Task to complete. Below is a listing; retype exactly the lines between the one containing "Task: Open the" and the one containing "Open the Customer Name header dropdown arrow", inclusive, minus the pictures.

Exercise data.
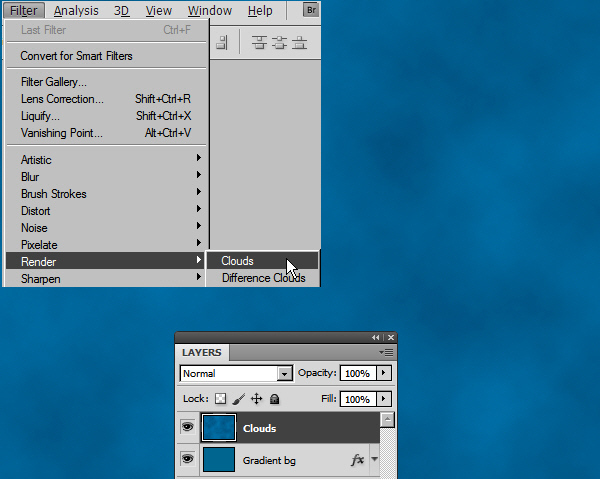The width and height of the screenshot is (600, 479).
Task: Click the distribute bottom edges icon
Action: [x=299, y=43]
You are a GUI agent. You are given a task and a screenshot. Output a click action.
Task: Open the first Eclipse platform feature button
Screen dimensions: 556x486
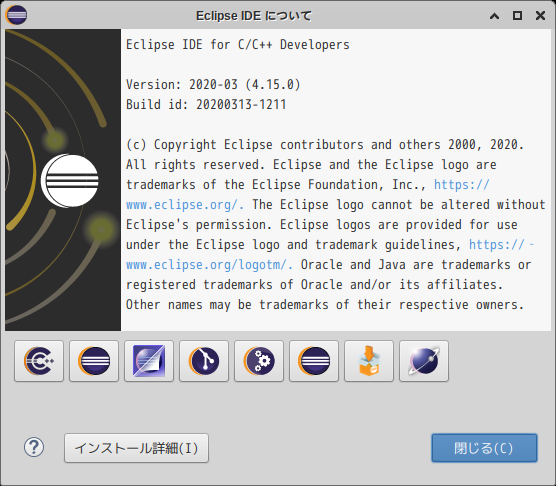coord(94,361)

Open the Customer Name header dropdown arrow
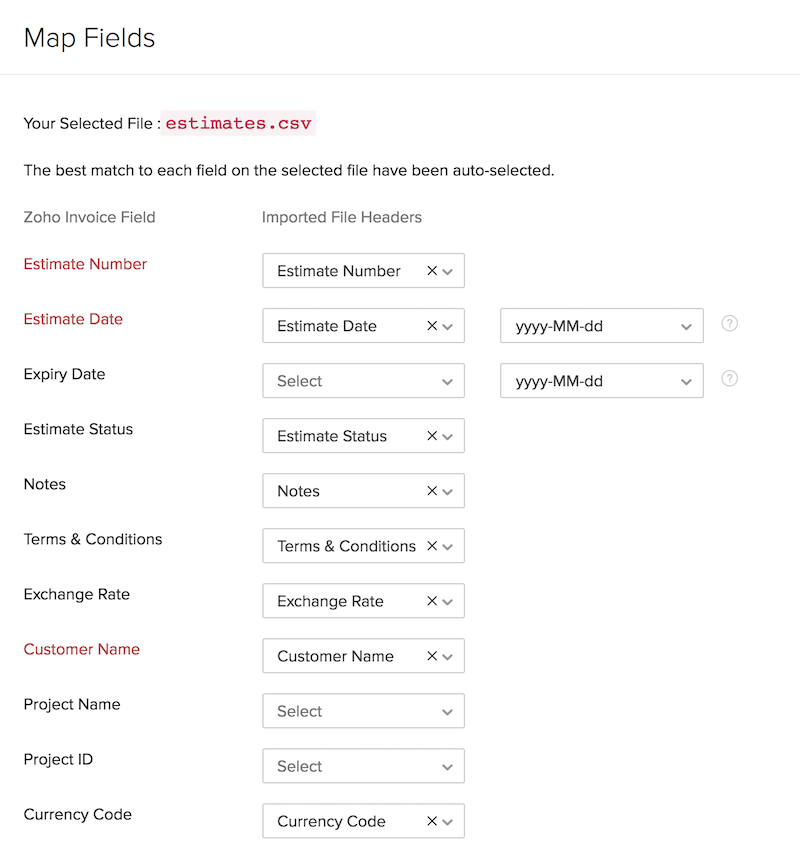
--
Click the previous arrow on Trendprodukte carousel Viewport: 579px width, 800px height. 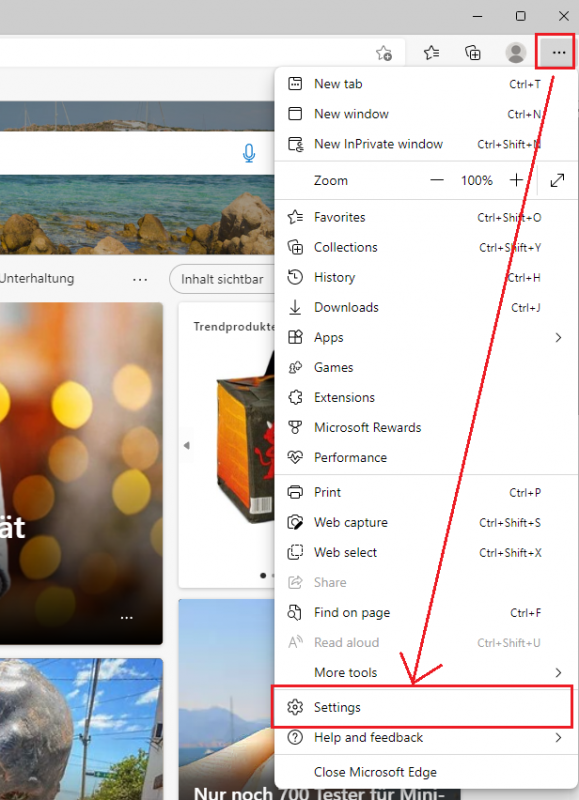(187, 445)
...
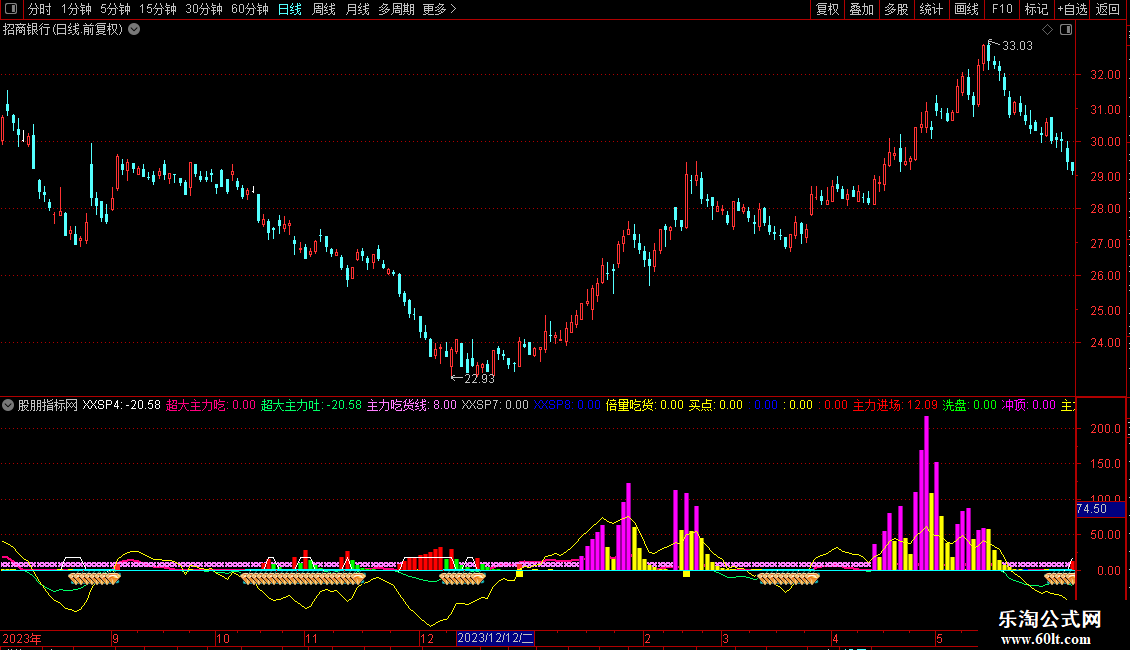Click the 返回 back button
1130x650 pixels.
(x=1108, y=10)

Response box.
Task: Open the first Eclipse platform feature button
Screen dimensions: 556x486
coord(94,361)

Open the Customer Name header dropdown arrow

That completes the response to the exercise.